### Week 2 Problem Set: Graph Theory

In this exercise we will work with real data from the C. Elegans nervous system, using data shared by the [WormAtlas](http://www.wormatlas.org/) database.  We will treat it as an undirected connectome for the purposes of this exercise.

For some problems you will be provided with skeleton code - fill in the lines marked ```...``` with appropriate code to solve problem.

In [2]:
import pandas,numpy
import os,sys
import networkx as nx
import matplotlib.pyplot as plt
import scipy.stats

from brainnetworks.utils import mk_random_graph

%matplotlib inline

# read the data from Wormatlas.org: see section 2.1 of http://www.wormatlas.org/neuronalwiring.html for details

celegans_connectome=pandas.read_excel('http://www.wormatlas.org/images/NeuronConnect.xls')

# set up the graph
Gd = nx.DiGraph()
for i in celegans_connectome.index:
    Gd.add_edge(celegans_connectome.loc[i]['Neuron 1'],celegans_connectome.loc[i]['Neuron 2'])
    
Gu=Gd.to_undirected()

# the graph has two connected components, so we will just keep the giant component
components=nx.connected_component_subgraphs(Gu)
G=next(components)


### Problem 1:

a.
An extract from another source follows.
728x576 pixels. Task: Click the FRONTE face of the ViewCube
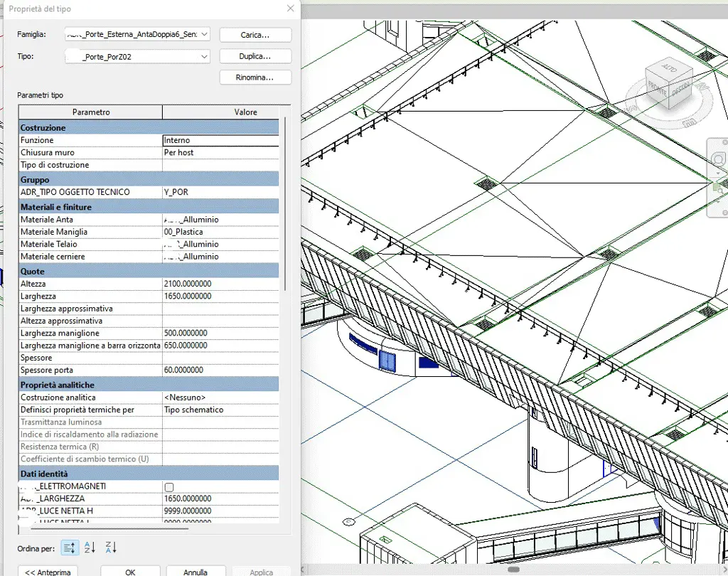(657, 90)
Plot a histogram of the degree distribution, and print out the mean and maximum degree


b. Compute the average clustering coefficient for the connectome

In [None]:
ce_clustering = ...
print(ce_clustering)

c. Compute the average path length for the connectome

In [None]:
ce_avgpathlength = ...
print(ce_avgpathlength)

#### Problem 2

First, use the provided code to create 100 random graphs with the same size as the C. Elegans connectome. For each graph, we compute its average clustering, average shortest path length, and maximum degree, and store those to a numpy array. (This may take a few minutes to run.)

In [53]:
# PROVIDED CODE
nruns=100
measures=['clustering','avgpathlength','maxdegree']
results=pandas.DataFrame(numpy.zeros((nruns,len(measures))),
                        columns=measures)

for i in range(nruns):
    G_rand = mk_random_graph(G)
    results.iloc[i]['clustering']=nx.average_clustering(G_rand)
    results.iloc[i]['avgpathlength']=nx.average_shortest_path_length(G_rand)
    results.iloc[i]['maxdegree']=numpy.max([G_rand.degree[i] for i in G_rand.nodes])
    

a.  Compute the tail probability of the observed values of cluster and path length for the C. elegans network, in comparison to the random network results.  That is, what is the probability of a value as or more extreme than the observed value wihtin the random graph distribution? You may find the function ```scipy.stats.percentileofscore()``` useful for this purpose.

In [None]:
### PROVIDED CODE: 

p_clustering=...
print('Observed:',ce_clustering,'Random:',results['clustering'].mean(),'P<',p_clustering)

p_avgpathlength=...
print('Observed:',ce_avgpathlength,'Random:',results['avgpathlength'].mean(),'P<',p_avgpathlength)

p_maxdegree=...
print('Observed:',numpy.max(degree_vals),'Random:',results['maxdegree'].mean(),'P<',p_maxdegree)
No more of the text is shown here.